Let it be forgotten, as a flower is forgotten,
Forgotten as a fire that once was singing gold,
Let it be forgotten forever and ever,
Time is a kind friend, he will make us old.If anyone asks, say it was forgotten
Long and long ago,
As a flower, as a fire, as a hushed footfall
In a long-forgotten snow.
This is a soft, chanting lament for some undefined past glory such as love that has died, or youth that has passed.
Teasdale repeats her mantra, “Let it be forgotten” throughout the piece. To me, this repeated phrase could be an incantation or a prayer; she is willing herself to forget, but can’t. Is she afraid to speak of it? And why? It could also be a challenge or dare put to the reader, saying ‘I dare you to forget something so beautiful’. Another reading might suggest that she is so sure of the value of what she has lost, that she is careless of whether others remember it or not: “Let it be forgotten” — because it doesn’t matter; it was glorious while it lasted, and that is all that counts. Like all great poems, this one can be read in multiple ways.
The poet holds up two important images in this poem: the “flower” and the “fire”. “Let it be forgotten”, she writes, like a “flower” is forgotten, or a “fire that was once singing gold”. I love that image of the “singing gold”; for me, it really evokes the passionate love of youth. The flower and the fire are both things that are beautiful, but which cannot last; it is a certainty that they will one day either die or burn out. It is perhaps even the very fact that these things are ephemeral that makes them so beautiful.
Teasdale has a great talent for sad beauty, and I just adore the melancholic tone of this poem. She has understood what Keats said of melancholy in his Ode on Melancholy: “She dwells with Beauty — Beauty that must die”. But melancholy though the poem is, Teasdale nevertheless maintains the sense that her internal life is rich because of what she has possessed in this love or youth. There is a secret joy hidden in the poem. There is a wistfulness and a longing in the long-vowelled rhyme scheme that makes this piece truly musical.

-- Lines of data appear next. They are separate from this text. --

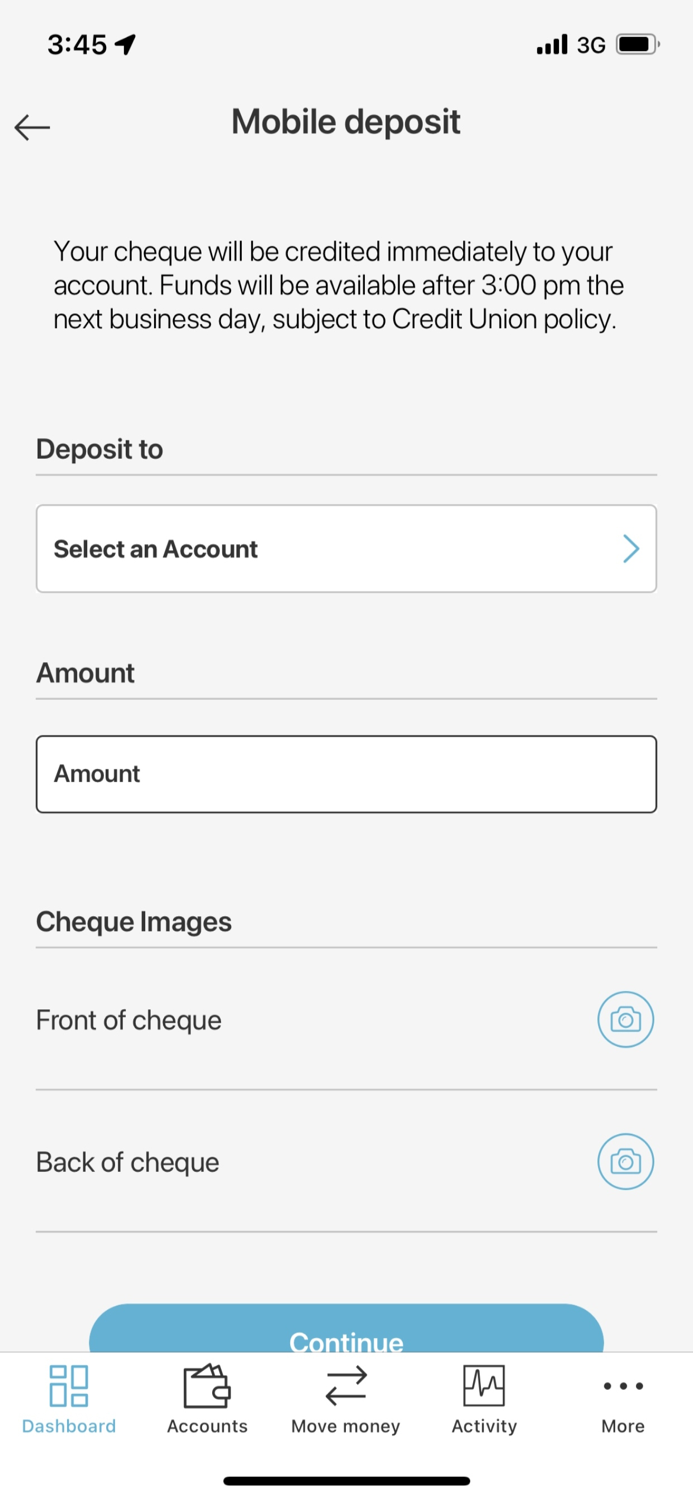Select the Dashboard grid icon
This screenshot has height=1500, width=693.
tap(67, 1387)
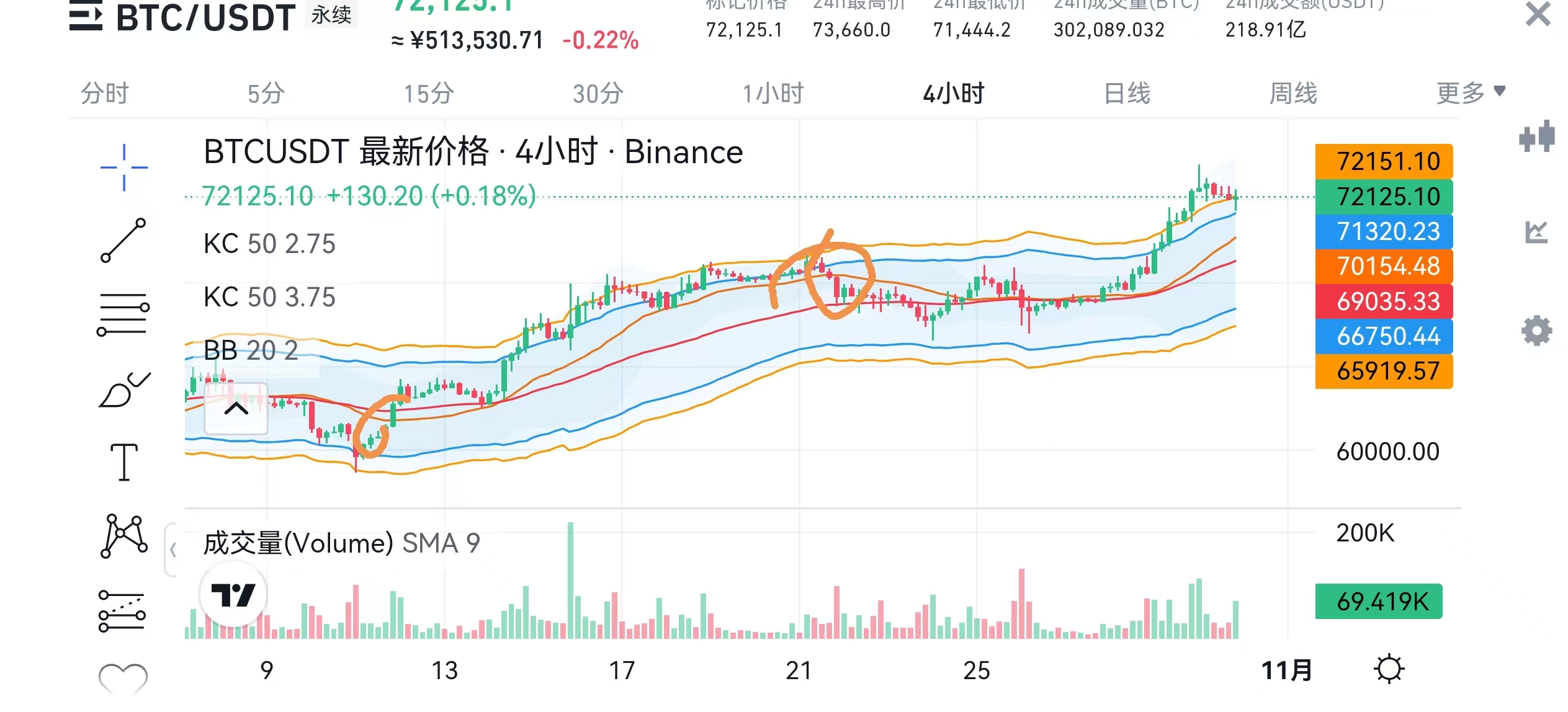Expand the 更多 timeframe dropdown
This screenshot has height=712, width=1568.
point(1470,93)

In the final verse it becomes clear that the poet has not forgotten this love or youth or passion that she is evoking. “If anyone asks”, she writes, “say it was forgotten”. The language here implies deceit; she hasn’t forgotten at all; she just wants people to think she has. Perhaps she does not wish to talk about it because it is too powerful a memory — too wonderful a thing. Or perhaps it is simply impossible to put into words.